Carissimi Parrocchiani,
dopo la pausa dovuta alla festa di Pasqua ritorniamo alla nostra storia per considerare quale ultimo antefatto al Regno di Davide il tramonto del Regno di Saul.
Nel resoconto che stiamo offrendo giungiamo ormai agli avvenimenti che concludono la vita di questo re, il primo di Israele. Saul vive da eroe le sue ultime ore combattendo con coraggio contro i Filistei sul monte Gelboe insieme ai suoi tre figli.
Il testo biblico riferisce i fatti con sobrietà, senza formulare giudizi negativi sul tragico destino a cui Saul va incontro. Indirizza piuttosto verso un atteggiamento di pietà, atteggiamento che poco più avanti si esprimerà compiutamente nel canto funebre che Davide fa sul re e su Gionata.
Come abbiamo già detto Saul muore in battaglia sul monte Gelboe: questo monte chiude a est la pianura di Izreel, così come il monte Carmelo la chiude sul lato occidentale.
Questi due monti hanno un altro particolare in comune: tutti e due hanno visto morire alle loro pendici un consacrato di Dio. Alle pendici del Gelboe muore il re Saul; alle pendici del Carmelo muore quattro secoli dopo il re Giosia. Oltretutto va rimarcato anche il fatto che in entrambi i casi si tratta di due re che cadono trafitti per mano dei nemici: Saul per mano dei Filistei; Giosia per mano degli egiziani del faraone Necao.
Questi particolari assumono un significato più ampio se li leggiamo nell’orizzonte di tutta la storia di salvezza. Infatti, se da una parte avvicinano questi due re tra loro, dall’altra li avvicinano anche a Gesù, il vero re e messia, che su un monte, il Calvario, mentre è in croce, viene trafitto da una lancia. Pertanto, dobbiamo prendere atto di queste singolari affinità che sembrano tracciare una linea di congiunzione che va da Saul a Giosia e si prolunga fino a Gesù.
In questo orizzonte può nascere in noi persino il presentimento che nella vicenda del re Saul e del re Giosia ci sia qualcosa che in certa misura prefigura il mistero di Gesù.

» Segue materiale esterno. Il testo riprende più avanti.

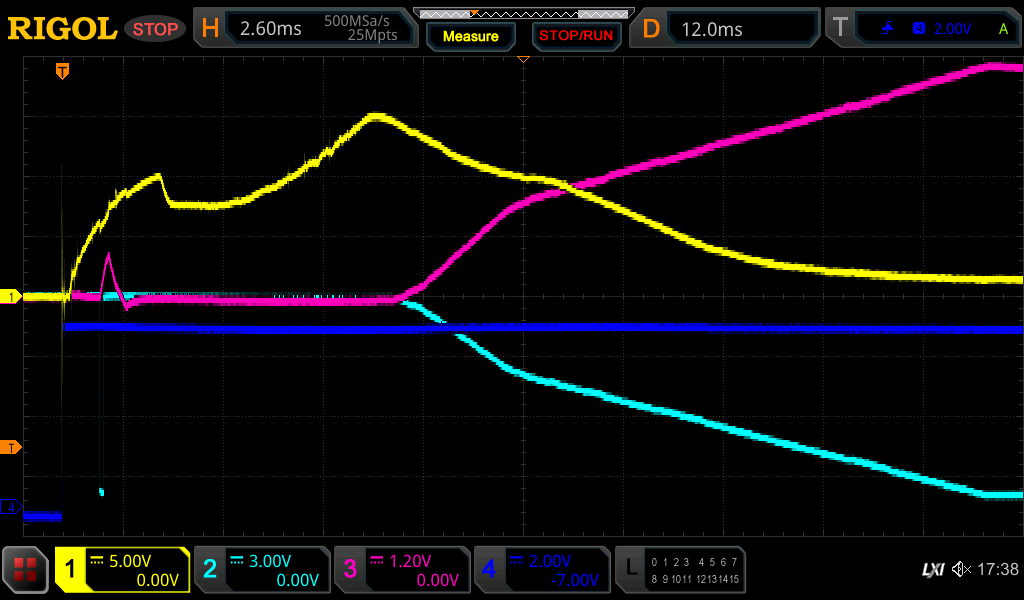Toggle channel 3 with 1.20V scale
The width and height of the screenshot is (1024, 600).
402,570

In effetti, Rossi de Gasperis prendendo atto di queste affinità arriva a formulare nel suo commento un sospetto che è arduo, ma che probabilmente coglie nel segno. Scrive: “Qualche cosa ci spinge a sospettare che ambedue (Saul e Giosia) ci siano necessari per abbracciare il mistero dell’ultimo Messia, il servo trafitto del Golgota”. E dopo aver citato questi versetti del quarto canto del Servo del Signore che si trovano nel libro del profeta Isaia: Noi lo giudicavamo castigato, / percosso da Dio e umiliato. / 5Egli è stato trafitto per le nostre colpe, / schiacciato per le nostre iniquità… / il Signore fece ricadere su di lui / l’iniquità di noi tutti… / Sì, fu eliminato dalla terra dei viventi, / per la colpa del mio popolo fu percosso a morte. / 11Dopo il suo intimo tormento vedrà la luce / e si sazierà della sua conoscenza… / È stato annoverato fra gli empi, / mentre egli portava il peccato di molti (Is 53,4-6.8,11-12) si domanda: “Non canta anche la sorte di Saul il profeta dell’esilio?”
Dunque, questa domanda provocatoria apre alla possibilità di vedere in Saul un consacrato di Dio che sta portando su di sé un peso che va al di là delle sue responsabilità personali.
Che cosa dire riguardo a questo sospetto? Ha dalla sua parte solo un atteggiamento di generosa benevolenza nei confronti di Saul o è supportato da motivazioni oggettive che permettono di avallare in modo legittimo questa interpretazione? Tenteremo una risposta la prossima volta.